Therapeutic horse riding in Hannibal

Patrick Massaro, a therapeutic riding client, rides “Coal” at Meadow Gates Farm. Therapeutic riding promotes socialization since instructors, therapists, volunteers, parents and riders get together. During lessons friendships are made, acceptable behaviors are reinforced and students develop a human-animal bond.

by Nicole Reitz

Rachel Gates, owner of Meadow Gates Farm in Hannibal, has a passion for riding horses and helping others.

So she decided to combine the two.

Gates recently began offering therapeutic riding lessons for people with disabilities at her farm.

Therapeutic riding is a program that provides structured horseback riding sessions to children and adults with physical, cognitive and emotional disabilities. People with disabilities can benefit from riding because it can help with improving posture, balance, strength, and social skills, Gates said.
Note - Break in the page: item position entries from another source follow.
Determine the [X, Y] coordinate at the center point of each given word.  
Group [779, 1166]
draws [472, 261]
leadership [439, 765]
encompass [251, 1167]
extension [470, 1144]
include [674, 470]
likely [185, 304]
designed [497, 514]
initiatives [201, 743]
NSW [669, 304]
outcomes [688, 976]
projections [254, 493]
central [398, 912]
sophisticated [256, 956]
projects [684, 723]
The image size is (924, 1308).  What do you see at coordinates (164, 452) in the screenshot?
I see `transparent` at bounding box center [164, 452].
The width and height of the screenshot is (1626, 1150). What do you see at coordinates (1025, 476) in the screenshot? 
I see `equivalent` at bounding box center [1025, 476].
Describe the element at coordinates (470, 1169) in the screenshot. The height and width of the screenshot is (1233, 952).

It also builds self-esteem in students because they are handling animals as large as 1,200 pounds.

“Just being on a horse for someone with physical disabilities helps them with their muscle strength because they have to learn to move with the horse,” said Gates.

Gates, who has been working at Tanglewood Riding Center in Syracuse, has worked with clients with cerebral palsy, ADHD and autism.

Gates has owned and operated Meadow Gates Farms for the past four years. She started researching therapeutic riding two years ago and became interested after seeing the benefits horses had on her husband’s psychological health.

Gates’ husband is disabled and is unable to work outside of the home. She saw her husband interact with a horse and form a bond that positively affected his mood. She began volunteering with an organization and joined with Astride.

Gates is certified to instruct therapeutic riding courses. She decided to bring therapeutic riding to her own farm because Tanglewood’s facilities are not available during the fall and winter months.

During the one hour lessons at her farm, Gates plays games with students to instill other skills while riding.

Riding on a horse helps the disabled build core strength, and gives them an opportunity to stretch outside of physical therapy. Students stretch before getting on a horse. They learn how to steer, move forward and stop. By regulation, Gates’ students also have to practice an emergency dismount once a year.

Gates’ goal is to raise funds so that she can build an indoor arena where students can ride all year long, including the summer. Some of Gates’ clients are unable to tolerate warmer temperatures.